Neurokinin one (NK1) receptor is Substance P (SP) receptor and it is abundantly distributed in the basal ganglia. Growing evidences were shown on their possible roles in the pathogenesis and treatment of Parkinson's disease (PD). NK1 receptor is a kind of G-protein-coupled-receptor (GPCR) and it links to various downstream survival signaling pathways. In the present study, treatment of NK1 receptor agonist septide [(Pyr6, Pro9)-SP (6-11)] was found to ameliorate the motor deficit in 6-hydroxydopamine (6-OHDA) lesioned rats in apomorphine rotation test. Septide treatments were also demonstrated to provide neuroprotection. In 6-OHDA lesioned rats, protection of TH immunoreactive neurons and terminals in substantia nigra (SN) and striatum was found after septide treatment. In SH-SY5Y cultures, cytotoxicity of 6-OHDA was reduced by septide pretreatment. In addition, up-regulations of phosphorylated serine-threonine kinase Akt and phosphorylated mitochondrial apoptotic protein BAD were observed in both in vivo and in vitro models, indicating the inhibition of apoptotic pathway by septide. In conclusion, septide could trigger the pro-survival Akt/PKB signaling pathway and protect dopaminergic neurons in in vivo and in vitro models against 6-OHDA toxicity. Therefore septide treatment may have therapeutic implications in treatment of PD.

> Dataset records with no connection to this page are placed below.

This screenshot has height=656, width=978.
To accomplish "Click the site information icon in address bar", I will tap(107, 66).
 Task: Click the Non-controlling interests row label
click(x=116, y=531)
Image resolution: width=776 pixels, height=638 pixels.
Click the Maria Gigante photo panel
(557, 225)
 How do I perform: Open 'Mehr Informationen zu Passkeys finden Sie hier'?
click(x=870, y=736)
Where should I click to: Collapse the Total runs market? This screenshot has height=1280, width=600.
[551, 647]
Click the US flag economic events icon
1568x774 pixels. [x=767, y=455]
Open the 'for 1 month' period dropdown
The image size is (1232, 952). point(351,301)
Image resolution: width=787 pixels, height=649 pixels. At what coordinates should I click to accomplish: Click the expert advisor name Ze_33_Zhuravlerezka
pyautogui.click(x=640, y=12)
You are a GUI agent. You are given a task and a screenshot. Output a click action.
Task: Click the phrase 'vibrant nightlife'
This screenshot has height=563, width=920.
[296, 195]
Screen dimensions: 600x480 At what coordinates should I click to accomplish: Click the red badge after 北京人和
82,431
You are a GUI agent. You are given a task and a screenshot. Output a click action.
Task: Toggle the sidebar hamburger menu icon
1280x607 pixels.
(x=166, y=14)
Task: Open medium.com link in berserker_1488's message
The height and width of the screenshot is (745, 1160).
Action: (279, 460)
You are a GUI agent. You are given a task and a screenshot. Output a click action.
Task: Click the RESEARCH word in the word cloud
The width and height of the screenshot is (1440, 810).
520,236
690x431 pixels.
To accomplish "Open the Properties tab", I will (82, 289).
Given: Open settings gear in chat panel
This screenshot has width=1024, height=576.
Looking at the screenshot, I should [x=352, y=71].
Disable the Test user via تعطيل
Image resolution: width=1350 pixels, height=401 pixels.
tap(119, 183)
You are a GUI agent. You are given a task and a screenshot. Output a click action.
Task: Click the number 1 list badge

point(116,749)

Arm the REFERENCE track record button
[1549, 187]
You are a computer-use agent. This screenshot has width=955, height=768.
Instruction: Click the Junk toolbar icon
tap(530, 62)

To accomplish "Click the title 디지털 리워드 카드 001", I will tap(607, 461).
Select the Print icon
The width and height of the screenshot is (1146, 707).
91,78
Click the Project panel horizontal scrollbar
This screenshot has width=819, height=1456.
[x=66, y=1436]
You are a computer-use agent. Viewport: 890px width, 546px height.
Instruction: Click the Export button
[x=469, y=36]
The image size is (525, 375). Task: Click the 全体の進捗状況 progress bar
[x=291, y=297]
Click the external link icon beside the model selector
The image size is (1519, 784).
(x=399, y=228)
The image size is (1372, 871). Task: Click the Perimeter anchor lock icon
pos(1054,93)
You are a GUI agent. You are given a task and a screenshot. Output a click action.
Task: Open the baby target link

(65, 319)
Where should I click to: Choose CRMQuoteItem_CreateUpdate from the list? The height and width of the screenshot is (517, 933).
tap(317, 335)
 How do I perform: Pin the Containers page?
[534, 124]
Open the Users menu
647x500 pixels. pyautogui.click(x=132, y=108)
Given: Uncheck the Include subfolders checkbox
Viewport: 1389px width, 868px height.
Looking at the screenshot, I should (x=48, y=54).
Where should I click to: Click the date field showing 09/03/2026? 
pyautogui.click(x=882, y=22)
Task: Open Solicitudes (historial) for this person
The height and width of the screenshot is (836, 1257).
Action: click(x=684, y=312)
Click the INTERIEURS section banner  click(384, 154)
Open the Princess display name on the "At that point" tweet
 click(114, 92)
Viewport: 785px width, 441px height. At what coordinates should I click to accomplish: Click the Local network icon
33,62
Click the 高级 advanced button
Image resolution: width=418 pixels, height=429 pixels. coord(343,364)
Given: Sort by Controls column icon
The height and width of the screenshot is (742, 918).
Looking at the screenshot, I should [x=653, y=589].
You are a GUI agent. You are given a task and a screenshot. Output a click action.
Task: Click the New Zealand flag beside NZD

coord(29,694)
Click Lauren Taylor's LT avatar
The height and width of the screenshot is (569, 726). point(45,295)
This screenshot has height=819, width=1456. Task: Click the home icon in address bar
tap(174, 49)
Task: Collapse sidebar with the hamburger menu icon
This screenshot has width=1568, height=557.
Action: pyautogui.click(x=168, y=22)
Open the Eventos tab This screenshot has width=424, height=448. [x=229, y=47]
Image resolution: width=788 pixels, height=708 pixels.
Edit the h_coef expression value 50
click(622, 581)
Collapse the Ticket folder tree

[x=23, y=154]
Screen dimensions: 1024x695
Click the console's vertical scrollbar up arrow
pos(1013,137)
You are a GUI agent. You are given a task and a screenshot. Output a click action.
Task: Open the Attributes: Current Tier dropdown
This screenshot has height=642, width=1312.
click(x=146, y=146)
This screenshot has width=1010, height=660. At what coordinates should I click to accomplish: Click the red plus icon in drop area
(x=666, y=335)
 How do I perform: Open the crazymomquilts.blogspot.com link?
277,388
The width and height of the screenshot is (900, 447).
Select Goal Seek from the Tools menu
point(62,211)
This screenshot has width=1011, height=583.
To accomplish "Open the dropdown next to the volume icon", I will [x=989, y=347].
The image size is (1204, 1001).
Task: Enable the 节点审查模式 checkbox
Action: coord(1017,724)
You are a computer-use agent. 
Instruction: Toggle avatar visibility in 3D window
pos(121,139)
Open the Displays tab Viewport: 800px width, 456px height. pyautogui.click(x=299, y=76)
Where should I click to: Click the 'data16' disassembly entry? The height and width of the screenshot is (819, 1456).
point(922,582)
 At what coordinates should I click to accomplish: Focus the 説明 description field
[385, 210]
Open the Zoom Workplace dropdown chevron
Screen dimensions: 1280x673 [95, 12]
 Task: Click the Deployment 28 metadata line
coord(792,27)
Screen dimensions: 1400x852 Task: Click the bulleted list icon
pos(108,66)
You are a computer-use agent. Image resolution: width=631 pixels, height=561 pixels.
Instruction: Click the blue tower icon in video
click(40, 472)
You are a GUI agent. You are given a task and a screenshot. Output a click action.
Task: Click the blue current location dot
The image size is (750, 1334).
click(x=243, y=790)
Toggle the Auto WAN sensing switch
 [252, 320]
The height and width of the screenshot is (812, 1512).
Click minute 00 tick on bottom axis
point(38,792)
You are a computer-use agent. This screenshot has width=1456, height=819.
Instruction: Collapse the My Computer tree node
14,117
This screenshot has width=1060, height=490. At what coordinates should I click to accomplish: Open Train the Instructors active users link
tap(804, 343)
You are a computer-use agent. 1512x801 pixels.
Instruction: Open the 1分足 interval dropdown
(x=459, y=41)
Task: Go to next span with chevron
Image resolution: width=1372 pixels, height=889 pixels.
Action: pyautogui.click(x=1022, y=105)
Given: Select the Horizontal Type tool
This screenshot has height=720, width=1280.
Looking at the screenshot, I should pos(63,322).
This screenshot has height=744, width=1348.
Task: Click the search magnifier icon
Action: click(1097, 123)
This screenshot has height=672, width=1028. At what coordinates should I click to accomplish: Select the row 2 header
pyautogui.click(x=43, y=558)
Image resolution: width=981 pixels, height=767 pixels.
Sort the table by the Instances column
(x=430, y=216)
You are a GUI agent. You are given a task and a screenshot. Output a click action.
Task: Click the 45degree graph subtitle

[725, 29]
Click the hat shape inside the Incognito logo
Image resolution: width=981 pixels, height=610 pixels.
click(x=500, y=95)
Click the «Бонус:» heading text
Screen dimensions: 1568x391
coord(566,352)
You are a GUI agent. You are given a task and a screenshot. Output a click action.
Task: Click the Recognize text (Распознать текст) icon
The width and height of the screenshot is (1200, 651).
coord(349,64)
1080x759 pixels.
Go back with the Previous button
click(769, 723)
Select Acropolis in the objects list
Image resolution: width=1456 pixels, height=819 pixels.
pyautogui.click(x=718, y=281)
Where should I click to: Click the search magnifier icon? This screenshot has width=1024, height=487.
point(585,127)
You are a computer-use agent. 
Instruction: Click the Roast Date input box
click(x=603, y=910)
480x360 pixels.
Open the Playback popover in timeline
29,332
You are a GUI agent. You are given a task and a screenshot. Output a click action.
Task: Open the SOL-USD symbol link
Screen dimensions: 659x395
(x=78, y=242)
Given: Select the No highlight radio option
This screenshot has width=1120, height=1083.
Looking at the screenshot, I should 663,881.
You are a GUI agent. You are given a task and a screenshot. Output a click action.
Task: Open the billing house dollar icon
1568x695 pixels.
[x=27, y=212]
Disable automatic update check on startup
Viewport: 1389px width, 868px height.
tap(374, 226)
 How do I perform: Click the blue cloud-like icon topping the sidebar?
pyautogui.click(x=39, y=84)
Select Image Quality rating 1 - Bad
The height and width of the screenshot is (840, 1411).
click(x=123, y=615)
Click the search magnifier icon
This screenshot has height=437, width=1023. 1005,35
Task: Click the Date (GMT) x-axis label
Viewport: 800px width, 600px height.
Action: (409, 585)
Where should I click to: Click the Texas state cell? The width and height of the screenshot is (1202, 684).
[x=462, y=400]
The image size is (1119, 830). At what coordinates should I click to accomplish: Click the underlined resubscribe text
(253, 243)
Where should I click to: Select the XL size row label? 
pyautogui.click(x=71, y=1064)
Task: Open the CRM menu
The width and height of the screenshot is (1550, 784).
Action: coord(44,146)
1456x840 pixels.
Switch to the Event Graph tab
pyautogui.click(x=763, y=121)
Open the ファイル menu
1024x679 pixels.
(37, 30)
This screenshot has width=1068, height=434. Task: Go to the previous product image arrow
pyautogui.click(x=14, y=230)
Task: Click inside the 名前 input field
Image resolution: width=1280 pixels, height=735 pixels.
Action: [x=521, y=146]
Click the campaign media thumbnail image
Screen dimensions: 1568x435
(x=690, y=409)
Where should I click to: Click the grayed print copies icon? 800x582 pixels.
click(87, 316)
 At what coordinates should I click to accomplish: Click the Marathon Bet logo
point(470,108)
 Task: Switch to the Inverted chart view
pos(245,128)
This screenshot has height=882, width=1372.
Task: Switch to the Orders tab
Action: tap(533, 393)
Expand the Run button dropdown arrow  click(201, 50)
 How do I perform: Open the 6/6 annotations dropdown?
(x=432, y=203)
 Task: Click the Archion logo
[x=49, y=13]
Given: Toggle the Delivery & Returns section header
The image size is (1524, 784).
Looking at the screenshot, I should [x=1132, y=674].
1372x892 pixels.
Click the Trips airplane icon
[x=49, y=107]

► Septide improves behavioral response in 6-OHDA lesioned rats. ► Septide treatment restores TH expression in SN and striatum of 6-OHDA lesioned rats. ► Septide treatment up-regulates phosphorylated Akt and BAD in nigral neurons. ► Septide treatment reduces the cytotoxicity of 6-OHDA in human SH-SY5Y cultures. ► Septide up-regulates phosphorylated Akt and BAD in SH-SY5Y cells.